= Kevin's Law =

Proposed food safety law in the United States

Kevin's Law (as referred to in Representative Anna Eshoo's introduction of the law in 2005 and in the 2008 documentary Food, Inc.; formally known as the Meat and Poultry Pathogen Reduction and Enforcement Act of 2003, ) was proposed legislation that would have given the United States Department of Agriculture the power to close down plants that produce contaminated meat.

Kevin's Law was nicknamed in memory of two-year-old Kevin Kowalcyk of Wisconsin, who died in 2001 after developing hemolytic-uremic syndrome due to eating a hamburger contaminated with E. coli O157:H7.

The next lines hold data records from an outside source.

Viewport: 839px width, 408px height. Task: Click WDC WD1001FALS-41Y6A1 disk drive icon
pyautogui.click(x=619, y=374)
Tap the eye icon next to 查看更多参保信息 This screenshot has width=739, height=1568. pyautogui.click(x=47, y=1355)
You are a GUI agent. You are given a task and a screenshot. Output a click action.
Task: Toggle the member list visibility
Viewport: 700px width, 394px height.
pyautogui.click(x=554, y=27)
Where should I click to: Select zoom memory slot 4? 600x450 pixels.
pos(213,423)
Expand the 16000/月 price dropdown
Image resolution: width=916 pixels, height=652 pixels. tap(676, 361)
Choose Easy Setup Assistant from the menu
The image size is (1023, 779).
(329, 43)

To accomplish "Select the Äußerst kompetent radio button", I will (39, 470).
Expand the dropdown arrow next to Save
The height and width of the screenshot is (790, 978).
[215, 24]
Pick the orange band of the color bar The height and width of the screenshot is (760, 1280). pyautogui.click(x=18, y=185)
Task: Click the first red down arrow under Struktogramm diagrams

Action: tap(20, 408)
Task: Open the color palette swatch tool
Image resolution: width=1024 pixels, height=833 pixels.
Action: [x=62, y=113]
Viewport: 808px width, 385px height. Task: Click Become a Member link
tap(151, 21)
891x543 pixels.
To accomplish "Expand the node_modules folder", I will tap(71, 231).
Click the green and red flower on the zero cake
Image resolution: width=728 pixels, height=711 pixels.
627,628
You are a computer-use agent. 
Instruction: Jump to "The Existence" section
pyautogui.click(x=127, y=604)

The bill was reintroduced by Rep. Anna G. Eshoo, D-Palo Alto, as , in the 109th Congress. This bill never became law, as it was referred to committee but never reported on.

In 2011, President Barack Obama signed into law the FDA Food Safety Modernization Act (FSMA), introduced by Rep. Betty Sutton. The FSMA contains key elements of Kevin's Law.

Kevin's Law would strengthen the U.S. government's ability to prevent contaminated meat and poultry from entering the food supply by:

- Requiring the United States Department of Agriculture (USDA) to identify the pathogens that threaten human health (e.g., Salmonella, E. coli O157:H7, Listeria monocytogenes).
- Requiring the USDA to establish performance standards to reduce the presence of these pathogens in meat and poultry.
- Confirming that the USDA has the authority to enforce its own standards by shutting down plants that continually breach basic health standards. Courts have held that the USDA does not have this authority in the absence of explicit authorizing legislation.